Problem to solve:
Reproduce each of the following records word for word, without any change.

Data for locating visible targets

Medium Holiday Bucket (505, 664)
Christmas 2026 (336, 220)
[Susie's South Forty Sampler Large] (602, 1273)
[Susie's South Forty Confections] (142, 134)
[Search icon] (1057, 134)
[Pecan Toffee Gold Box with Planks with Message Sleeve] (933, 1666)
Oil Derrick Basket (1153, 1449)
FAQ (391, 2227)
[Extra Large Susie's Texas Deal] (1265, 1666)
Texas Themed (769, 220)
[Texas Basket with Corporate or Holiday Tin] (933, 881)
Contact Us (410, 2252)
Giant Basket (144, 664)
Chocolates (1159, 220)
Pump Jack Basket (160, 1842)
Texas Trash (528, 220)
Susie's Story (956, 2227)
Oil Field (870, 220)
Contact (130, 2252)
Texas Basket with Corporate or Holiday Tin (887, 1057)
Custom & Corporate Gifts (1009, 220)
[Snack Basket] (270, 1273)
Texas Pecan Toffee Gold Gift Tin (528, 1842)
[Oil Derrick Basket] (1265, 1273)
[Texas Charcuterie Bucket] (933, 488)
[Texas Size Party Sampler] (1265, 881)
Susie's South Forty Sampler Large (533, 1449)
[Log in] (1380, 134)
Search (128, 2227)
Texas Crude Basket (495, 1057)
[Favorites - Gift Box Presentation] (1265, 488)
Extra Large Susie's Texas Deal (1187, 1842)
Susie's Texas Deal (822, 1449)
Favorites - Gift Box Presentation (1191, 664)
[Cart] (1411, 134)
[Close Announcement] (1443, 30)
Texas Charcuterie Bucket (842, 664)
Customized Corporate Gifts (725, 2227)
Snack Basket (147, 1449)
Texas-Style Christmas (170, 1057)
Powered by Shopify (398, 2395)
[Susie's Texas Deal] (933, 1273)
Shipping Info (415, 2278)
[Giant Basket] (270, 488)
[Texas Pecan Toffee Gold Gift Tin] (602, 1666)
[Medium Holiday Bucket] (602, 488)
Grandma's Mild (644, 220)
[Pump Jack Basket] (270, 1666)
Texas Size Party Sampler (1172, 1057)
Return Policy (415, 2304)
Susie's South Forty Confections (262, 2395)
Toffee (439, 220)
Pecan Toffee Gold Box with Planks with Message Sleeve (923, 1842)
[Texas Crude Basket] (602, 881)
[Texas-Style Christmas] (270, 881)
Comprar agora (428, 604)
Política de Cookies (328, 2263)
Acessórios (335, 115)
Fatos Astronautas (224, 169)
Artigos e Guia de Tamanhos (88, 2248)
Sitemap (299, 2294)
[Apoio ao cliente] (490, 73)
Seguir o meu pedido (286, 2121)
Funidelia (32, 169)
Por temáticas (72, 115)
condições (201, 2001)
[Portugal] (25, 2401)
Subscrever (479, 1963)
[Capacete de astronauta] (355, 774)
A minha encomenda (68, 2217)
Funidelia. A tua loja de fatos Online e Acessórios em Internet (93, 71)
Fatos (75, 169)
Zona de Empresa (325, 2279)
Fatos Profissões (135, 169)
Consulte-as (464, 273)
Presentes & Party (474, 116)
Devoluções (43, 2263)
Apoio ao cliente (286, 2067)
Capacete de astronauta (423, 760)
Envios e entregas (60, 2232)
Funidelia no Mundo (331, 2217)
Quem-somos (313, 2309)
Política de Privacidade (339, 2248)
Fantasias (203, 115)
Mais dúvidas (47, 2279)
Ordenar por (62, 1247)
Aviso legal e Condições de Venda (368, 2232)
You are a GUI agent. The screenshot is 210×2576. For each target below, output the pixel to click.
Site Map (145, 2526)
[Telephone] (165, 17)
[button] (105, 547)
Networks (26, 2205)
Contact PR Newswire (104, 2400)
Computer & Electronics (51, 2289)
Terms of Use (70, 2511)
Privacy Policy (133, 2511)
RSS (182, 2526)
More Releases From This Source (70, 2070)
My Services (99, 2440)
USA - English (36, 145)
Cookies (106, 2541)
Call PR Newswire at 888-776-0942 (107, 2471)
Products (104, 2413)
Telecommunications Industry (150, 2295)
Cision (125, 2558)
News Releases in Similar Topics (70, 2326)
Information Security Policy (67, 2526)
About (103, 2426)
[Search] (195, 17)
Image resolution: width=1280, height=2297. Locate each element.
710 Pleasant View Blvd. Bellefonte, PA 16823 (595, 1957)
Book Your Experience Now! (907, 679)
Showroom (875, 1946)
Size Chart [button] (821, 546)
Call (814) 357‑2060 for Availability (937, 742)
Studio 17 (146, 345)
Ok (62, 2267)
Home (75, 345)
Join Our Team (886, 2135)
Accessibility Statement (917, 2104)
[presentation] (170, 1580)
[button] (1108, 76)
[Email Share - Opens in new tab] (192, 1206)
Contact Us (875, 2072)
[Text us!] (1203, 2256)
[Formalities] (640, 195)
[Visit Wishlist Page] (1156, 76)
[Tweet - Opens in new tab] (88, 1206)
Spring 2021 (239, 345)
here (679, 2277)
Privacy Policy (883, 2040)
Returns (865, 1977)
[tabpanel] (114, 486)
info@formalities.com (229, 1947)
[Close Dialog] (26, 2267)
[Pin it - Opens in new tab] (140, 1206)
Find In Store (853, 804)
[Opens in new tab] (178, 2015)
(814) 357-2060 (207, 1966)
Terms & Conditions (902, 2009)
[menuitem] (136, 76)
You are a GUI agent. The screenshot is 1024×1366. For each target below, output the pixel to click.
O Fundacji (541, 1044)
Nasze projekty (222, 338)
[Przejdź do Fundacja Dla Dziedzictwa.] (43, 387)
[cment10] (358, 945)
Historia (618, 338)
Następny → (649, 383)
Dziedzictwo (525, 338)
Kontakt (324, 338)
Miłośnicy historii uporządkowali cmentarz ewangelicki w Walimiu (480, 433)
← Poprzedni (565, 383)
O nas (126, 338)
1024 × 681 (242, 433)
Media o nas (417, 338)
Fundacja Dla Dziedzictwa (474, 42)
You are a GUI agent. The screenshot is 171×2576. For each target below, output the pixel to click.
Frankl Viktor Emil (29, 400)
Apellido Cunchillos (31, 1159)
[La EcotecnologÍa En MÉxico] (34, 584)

Exercise response:
Medium Holiday Bucket (505, 664)
Christmas 2026 (336, 220)
[Susie's South Forty Sampler Large] (602, 1273)
[Susie's South Forty Confections] (142, 134)
[Search icon] (1057, 134)
[Pecan Toffee Gold Box with Planks with Message Sleeve] (933, 1666)
Oil Derrick Basket (1153, 1449)
FAQ (391, 2227)
[Extra Large Susie's Texas Deal] (1265, 1666)
Texas Themed (769, 220)
[Texas Basket with Corporate or Holiday Tin] (933, 881)
Contact Us (410, 2252)
Giant Basket (144, 664)
Chocolates (1159, 220)
Pump Jack Basket (160, 1842)
Texas Trash (528, 220)
Susie's Story (956, 2227)
Oil Field (870, 220)
Contact (130, 2252)
Texas Basket with Corporate or Holiday Tin (887, 1057)
Custom & Corporate Gifts (1009, 220)
[Snack Basket] (270, 1273)
Texas Pecan Toffee Gold Gift Tin (528, 1842)
[Oil Derrick Basket] (1265, 1273)
[Texas Charcuterie Bucket] (933, 488)
[Texas Size Party Sampler] (1265, 881)
Susie's South Forty Sampler Large (533, 1449)
[Log in] (1380, 134)
Search (128, 2227)
Texas Crude Basket (495, 1057)
[Favorites - Gift Box Presentation] (1265, 488)
Extra Large Susie's Texas Deal (1187, 1842)
Susie's Texas Deal (822, 1449)
Favorites - Gift Box Presentation (1191, 664)
[Cart] (1411, 134)
[Close Announcement] (1443, 30)
Texas Charcuterie Bucket (842, 664)
Customized Corporate Gifts (725, 2227)
Snack Basket (147, 1449)
Texas-Style Christmas (170, 1057)
Powered by Shopify (398, 2395)
[Susie's Texas Deal] (933, 1273)
Shipping Info (415, 2278)
[Giant Basket] (270, 488)
[Texas Pecan Toffee Gold Gift Tin] (602, 1666)
[Medium Holiday Bucket] (602, 488)
Grandma's Mild (644, 220)
[Pump Jack Basket] (270, 1666)
Texas Size Party Sampler (1172, 1057)
Return Policy (415, 2304)
Susie's South Forty Confections (262, 2395)
Toffee (439, 220)
Pecan Toffee Gold Box with Planks with Message Sleeve (923, 1842)
[Texas Crude Basket] (602, 881)
[Texas-Style Christmas] (270, 881)
Comprar agora (428, 604)
Política de Cookies (328, 2263)
Acessórios (335, 115)
Fatos Astronautas (224, 169)
Artigos e Guia de Tamanhos (88, 2248)
Sitemap (299, 2294)
[Apoio ao cliente] (490, 73)
Seguir o meu pedido (286, 2121)
Funidelia (32, 169)
Por temáticas (72, 115)
condições (201, 2001)
[Portugal] (25, 2401)
Subscrever (479, 1963)
[Capacete de astronauta] (355, 774)
A minha encomenda (68, 2217)
Funidelia. A tua loja de fatos Online e Acessórios em Internet (93, 71)
Fatos (75, 169)
Zona de Empresa (325, 2279)
Fatos Profissões (135, 169)
Consulte-as (464, 273)
Presentes & Party (474, 116)
Devoluções (43, 2263)
Apoio ao cliente (286, 2067)
Capacete de astronauta (423, 760)
Envios e entregas (60, 2232)
Funidelia no Mundo (331, 2217)
Quem-somos (313, 2309)
Política de Privacidade (339, 2248)
Fantasias (203, 115)
Mais dúvidas (47, 2279)
Ordenar por (62, 1247)
Aviso legal e Condições de Venda (368, 2232)
You are a GUI agent. The screenshot is 210×2576. For each target below, output the pixel to click.
Site Map (145, 2526)
[Telephone] (165, 17)
[button] (105, 547)
Networks (26, 2205)
Contact PR Newswire (104, 2400)
Computer & Electronics (51, 2289)
Terms of Use (70, 2511)
Privacy Policy (133, 2511)
RSS (182, 2526)
More Releases From This Source (70, 2070)
My Services (99, 2440)
USA - English (36, 145)
Cookies (106, 2541)
Call PR Newswire at 888-776-0942 (107, 2471)
Products (104, 2413)
Telecommunications Industry (150, 2295)
Cision (125, 2558)
News Releases in Similar Topics (70, 2326)
Information Security Policy (67, 2526)
About (103, 2426)
[Search] (195, 17)
Image resolution: width=1280, height=2297. Locate each element.
710 Pleasant View Blvd. Bellefonte, PA 16823 (595, 1957)
Book Your Experience Now! (907, 679)
Showroom (875, 1946)
Size Chart [button] (821, 546)
Call (814) 357‑2060 for Availability (937, 742)
Studio 17 (146, 345)
Ok (62, 2267)
Home (75, 345)
Join Our Team (886, 2135)
Accessibility Statement (917, 2104)
[presentation] (170, 1580)
[button] (1108, 76)
[Email Share - Opens in new tab] (192, 1206)
Contact Us (875, 2072)
[Text us!] (1203, 2256)
[Formalities] (640, 195)
[Visit Wishlist Page] (1156, 76)
[Tweet - Opens in new tab] (88, 1206)
Spring 2021 (239, 345)
here (679, 2277)
Privacy Policy (883, 2040)
Returns (865, 1977)
[tabpanel] (114, 486)
info@formalities.com (229, 1947)
[Close Dialog] (26, 2267)
[Pin it - Opens in new tab] (140, 1206)
Find In Store (853, 804)
[Opens in new tab] (178, 2015)
(814) 357-2060 (207, 1966)
Terms & Conditions (902, 2009)
[menuitem] (136, 76)
You are a GUI agent. The screenshot is 1024×1366. For each target below, output the pixel to click.
O Fundacji (541, 1044)
Nasze projekty (222, 338)
[Przejdź do Fundacja Dla Dziedzictwa.] (43, 387)
[cment10] (358, 945)
Historia (618, 338)
Następny → (649, 383)
Dziedzictwo (525, 338)
Kontakt (324, 338)
Miłośnicy historii uporządkowali cmentarz ewangelicki w Walimiu (480, 433)
← Poprzedni (565, 383)
O nas (126, 338)
1024 × 681 (242, 433)
Media o nas (417, 338)
Fundacja Dla Dziedzictwa (474, 42)
You are a GUI agent. The screenshot is 171×2576. For each target below, output the pixel to click.
Frankl Viktor Emil (29, 400)
Apellido Cunchillos (31, 1159)
[La EcotecnologÍa En MÉxico] (34, 584)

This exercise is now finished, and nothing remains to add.